**What you have to do:**
Repeat the entries below in full, with every character unchanged.

── Given records

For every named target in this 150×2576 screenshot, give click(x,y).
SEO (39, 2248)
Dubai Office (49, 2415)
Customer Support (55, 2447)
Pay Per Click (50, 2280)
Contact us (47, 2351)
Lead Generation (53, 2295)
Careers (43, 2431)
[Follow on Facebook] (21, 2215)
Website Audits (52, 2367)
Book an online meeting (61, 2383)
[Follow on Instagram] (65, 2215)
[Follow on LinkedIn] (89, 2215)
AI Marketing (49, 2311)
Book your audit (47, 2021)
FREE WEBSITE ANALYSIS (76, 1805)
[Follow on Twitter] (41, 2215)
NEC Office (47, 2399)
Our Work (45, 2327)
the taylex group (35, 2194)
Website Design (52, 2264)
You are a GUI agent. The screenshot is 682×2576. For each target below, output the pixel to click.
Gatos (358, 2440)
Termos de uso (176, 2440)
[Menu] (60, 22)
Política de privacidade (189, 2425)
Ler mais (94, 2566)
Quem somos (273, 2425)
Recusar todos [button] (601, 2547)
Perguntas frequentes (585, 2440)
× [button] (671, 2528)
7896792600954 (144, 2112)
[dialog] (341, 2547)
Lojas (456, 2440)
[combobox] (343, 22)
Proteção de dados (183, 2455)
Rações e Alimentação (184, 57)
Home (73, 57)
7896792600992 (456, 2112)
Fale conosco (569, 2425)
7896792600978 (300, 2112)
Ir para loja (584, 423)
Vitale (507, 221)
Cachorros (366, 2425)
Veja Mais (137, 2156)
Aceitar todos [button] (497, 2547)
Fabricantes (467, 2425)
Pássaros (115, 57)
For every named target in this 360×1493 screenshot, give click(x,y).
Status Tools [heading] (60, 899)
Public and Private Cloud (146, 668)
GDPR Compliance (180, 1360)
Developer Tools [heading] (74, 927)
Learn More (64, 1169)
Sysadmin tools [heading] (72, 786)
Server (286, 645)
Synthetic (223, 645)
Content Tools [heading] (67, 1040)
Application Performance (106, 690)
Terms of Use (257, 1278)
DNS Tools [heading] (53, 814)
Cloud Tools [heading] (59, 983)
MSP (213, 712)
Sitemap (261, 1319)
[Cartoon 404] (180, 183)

────

**Response area:**
For every named target in this 150×2576 screenshot, give click(x,y).
SEO (39, 2248)
Dubai Office (49, 2415)
Customer Support (55, 2447)
Pay Per Click (50, 2280)
Contact us (47, 2351)
Lead Generation (53, 2295)
Careers (43, 2431)
[Follow on Facebook] (21, 2215)
Website Audits (52, 2367)
Book an online meeting (61, 2383)
[Follow on Instagram] (65, 2215)
[Follow on LinkedIn] (89, 2215)
AI Marketing (49, 2311)
Book your audit (47, 2021)
FREE WEBSITE ANALYSIS (76, 1805)
[Follow on Twitter] (41, 2215)
NEC Office (47, 2399)
Our Work (45, 2327)
the taylex group (35, 2194)
Website Design (52, 2264)
You are a GUI agent. The screenshot is 682×2576. For each target below, output the pixel to click.
Gatos (358, 2440)
Termos de uso (176, 2440)
[Menu] (60, 22)
Política de privacidade (189, 2425)
Ler mais (94, 2566)
Quem somos (273, 2425)
Recusar todos [button] (601, 2547)
Perguntas frequentes (585, 2440)
× [button] (671, 2528)
7896792600954 (144, 2112)
[dialog] (341, 2547)
Lojas (456, 2440)
[combobox] (343, 22)
Proteção de dados (183, 2455)
Rações e Alimentação (184, 57)
Home (73, 57)
7896792600992 (456, 2112)
Fale conosco (569, 2425)
7896792600978 (300, 2112)
Ir para loja (584, 423)
Vitale (507, 221)
Cachorros (366, 2425)
Veja Mais (137, 2156)
Aceitar todos [button] (497, 2547)
Fabricantes (467, 2425)
Pássaros (115, 57)
For every named target in this 360×1493 screenshot, give click(x,y).
Status Tools [heading] (60, 899)
Public and Private Cloud (146, 668)
GDPR Compliance (180, 1360)
Developer Tools [heading] (74, 927)
Learn More (64, 1169)
Sysadmin tools [heading] (72, 786)
Server (286, 645)
Synthetic (223, 645)
Content Tools [heading] (67, 1040)
Application Performance (106, 690)
Terms of Use (257, 1278)
DNS Tools [heading] (53, 814)
Cloud Tools [heading] (59, 983)
MSP (213, 712)
Sitemap (261, 1319)
[Cartoon 404] (180, 183)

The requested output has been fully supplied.